Fluglärm 26.06.2019

Eurofighter-Abstürze: Flugbetrieb über dem Saarland neu bewerten

Tressel: Notfallplan für das dicht besiedelte Saarland erarbeiten

Vor dem Hintergrund der Eurofighter-Abstürze fordert der saarländische Grünen-Bundestagsabgeordnete Markus Tressel das Verteidigungsministerium auf, nach Abschluss der Ermittlungen auch den militärischen Flugbetrieb über dem Saarland neu zu bewerten. Konsequenzen für die zahlreichen Übungsflüge über dem Saarland, das um ein Vielfaches dichter besiedelt sei als Mecklenburg-Vorpommern, dürften kein Tabu sein. Tressel fordert zudem das Saar-Innenministerium auf, gemeinsam mit den Landkreisen einen Notfallplan für mögliche Abstürze von Kampfflugzeugen über dem Saarland zu erarbeiten.

 „Die Eurofighter-Abstürze über Mecklenburg machen deutlich, welche Gefahren von militärischen Übungsflügen ausgehen können, die auch zahlreich über dem Saarland stattfinden.
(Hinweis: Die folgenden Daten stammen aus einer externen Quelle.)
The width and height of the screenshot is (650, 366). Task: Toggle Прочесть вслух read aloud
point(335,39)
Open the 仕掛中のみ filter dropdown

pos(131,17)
Nicht auszudenken, was passiert wäre, wenn das Kampfflugzeug über einer Ortschaft niedergegangen wäre“, sagt Markus Tressel, Bundestagsabgeordneter und Chef der Saar-Grünen. Das Saar-Innenministerium müsse daher gemeinsam mit den Landkreisen einen Notfallplan zu erarbeiten, um sich besser auf ein mögliches Unglück im Saarland vorzubereiten. "Die Katastrophenschutzbehörden müssen dafür Sorge tragen, dass die Einheiten und Einrichtungen im Katastrophenschutz, wie etwa Feuerwehren und THW, bestmöglich fachlich und technisch in der Lage sind, diese Einsatzszenarien zu beherrschen.“

Nach dem Unglück müsse das Verteidigungsministerium auch den militärischen Flugbetrieb über dem Saarland neu bewerten. Tressel: „Liegen die Ermittlungsergebnisse aus Mecklenburg vor, ist es unabdingbar, konsequent Rückschlüsse auf Übungsszenarien über dem Saarland zu ziehen. Niemand bezweifelt die grundsätzliche Notwendigkeit zu üben. Wenn notwendig, müssen gefährliche Übungen aber auch in bestimmten Bereichen unterbleiben oder der militärische Flugbetrieb über dicht besiedeltem Gebiet ganz überdacht werden. Das Saarland ist um fünf- bis sechsmal dichter besiedelt als Mecklenburg-Vorpommern.“ Weitere Verlagerungen von Übungsflügen in unbesiedelte Gebiete, etwa in US-Wüstengebiete oder das offene Meer, müssten bereits aus Lärmschutzgründen ernsthaft erwogen werden.